--- To-do list ---
**1)** In the passage on aggregating satellite data for crop-yield mapping, how often does GOSIF repeat its observations?
**2)** Do these statements agree with the passage on aggregating satellite data for crop-yield mapping? Answer yes or no for each and quote the deciding words. (a) Bin #1 holds the highest pixel-level SIF values. (b) The matrices are normalized so that each column sums to 1. (c) The pixel weighting is meant to up-weight forests.
**3)** Carry the passage on aggregating satellite data for crop-yield mapping forward from its final sentence.

To implement our satellite yield mapper, we first assemble the stack of m = 45 GOSIF observations from each year (Fig. 13). Next, we aggregate all of the pixels that fall within a sub-national administrative boundary into a histogram of bin counts (here we use l = 32 bins, where bin #1 represents the lowest pixel-level SIF values and bin #l represents the highest pixel-level SIF values). The result of the data pre-processing steps outlined in Fig. 13 is that each administrative boundary with a yield constraint in the ground-truth dataset in Fig. 11 is assigned a 32  × 45 matrix that represents the annual SIF timeseries for all of the pixels encapsulated in that geographic region. Each pixel-level observation within the administrative boundary can be weighted by an estimate of the relative cropland fraction in that region, in order to up-weight croplands and down-weight forests and developed areas (see Figure S23).

Fig. 13
figure 13

An illustration of a workflow for aggregating remote sensing data (in this case, timeseries of 0.05  × 0.05 degree GOSIF27 observations) to a scale that can be compared with region-level crop yields (for which there are available ground-truth data in the form of sub-national government statistics— see Fig. 11). (a) Each region (e.g., sub-national administrative boundary) covers a zone of n pixels in a satellite dataset. (b) The satellite dataset may have m repeat observations throughout the growing season or year. In this case, we use the 0.05  × 0.05 degree GOSIF27 observations as an example remote sensing dataset. GOSIF has a repeat interval of 8 days (corresponding to m = 45 observations for a full annual cycle). (c) For each of the m time slices, the n pixel-level observations within the region of interest can be binned into a histogram of l bins (where bin #1 represents the lowest pixel values and bin #l represents the highest pixel values). This binning step allows for regions with different areas (and therefore different numbers n of enclosed pixels) to be standardized to produce a remote sensing timeseries with common dimensions of l × m. The matrices in (c) are normalized such that the sum of each column is 1. These matrices are used as the input for neural network shown in Fig. 14. Note that the l × m × 1 matrices shown in (c) could instead be l × m × c matrices, where c is the number of channels (i.e., multiple remote sensing datasets representing different color bands in a multispectral satellite image or climate data such as temperature, precipitation, soil moisture, etc.).

--- Data segment ---

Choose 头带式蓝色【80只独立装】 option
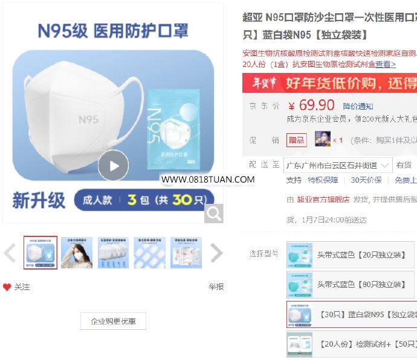This screenshot has width=417, height=360. pyautogui.click(x=351, y=285)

--- Answers per task ---
**1)** Every 8 days, which gives m = 45 observations for a full annual cycle.

**2)**
(a) No: "bin #1 represents the lowest pixel-level SIF values"
(b) Yes: "The matrices in (c) are normalized such that the sum of each column is 1"
(c) No: "in order to up-weight croplands and down-weight forests and developed areas"

**3)**
The 32  × 45 matrices illustrated in Fig. 13 serve as the input to our neural network. We use a simple feed-forward neural network architecture (see section 3 of the Supplementary Information for a full description of the architecture). Figure 14 shows the model performance, evaluated both on the 80% of the dataset (Fig. 11) used to train the model, and on the random 20% of the dataset held-out from model training and used to test the model. Note that the correlation between the yield values predicted from the neural network and the ground-truth yields from government statistics is only ρ = 0.46 for the held-out test dataset (Fig. 14b). However, a considerable source of the noise in Fig. 14 could be the imperfect (noisy) nature of the ground-truth data17,31. The results in Fig. 14 are as good as the best satellite-based approaches for measuring smallholder yield in the literature17.

Fig. 14
figure 14

Results of the simple feed-forward neural network used to estimate maize yields based on annual timeseries of GOSIF27 observations (Fig. 13). The neural network is trained and tested on the Africa-wide ground-truth dataset shown in Fig. 11. The testing data represents a random 20% of the dataset not used to train the model. The value ρ(xy) denotes the correlation coefficient between the predicted yield from the neural network and the government-reported yield. Due to the large number of data points, the data are grouped into equally-spaced bins and are represented based on their binned mean values (squares), 25-75th percentiles (thick lines), and 10-90th percentiles (thin lines).

We can apply the trained neural network in Fig. 14 to any region in Africa (or to the whole continent). Figure 15 shows an illustration of the trained network applied to Nigeria over the period 2002-2021. Even though the network is trained on data from Africa as a whole, the yield estimates in Fig. 15 produce national-level maize yield inventories that have a mean absolute difference of just 0.17 Mg/ha compared to the FAO-reported national maize yields in Nigeria39. Finally, note that the model was trained end-to-end and evaluated on a personal laptop computer, so it does not require extensive computational resources.

Fig. 15
figure 15

Maps of estimated maize yields in Nigeria over the period 2002-2021 based on applying the neural network in Fig. 14. Equivalent estimates could be created for any other country (or for all of Africa) using the same neural network approach. The maps are displayed with a transparency layer that represents the estimated cropland area fraction, such that regions with no croplands appear transparent and regions with abundant croplands appear opaque. See Figure S24 in the Supporting Information for the cropland area estimates.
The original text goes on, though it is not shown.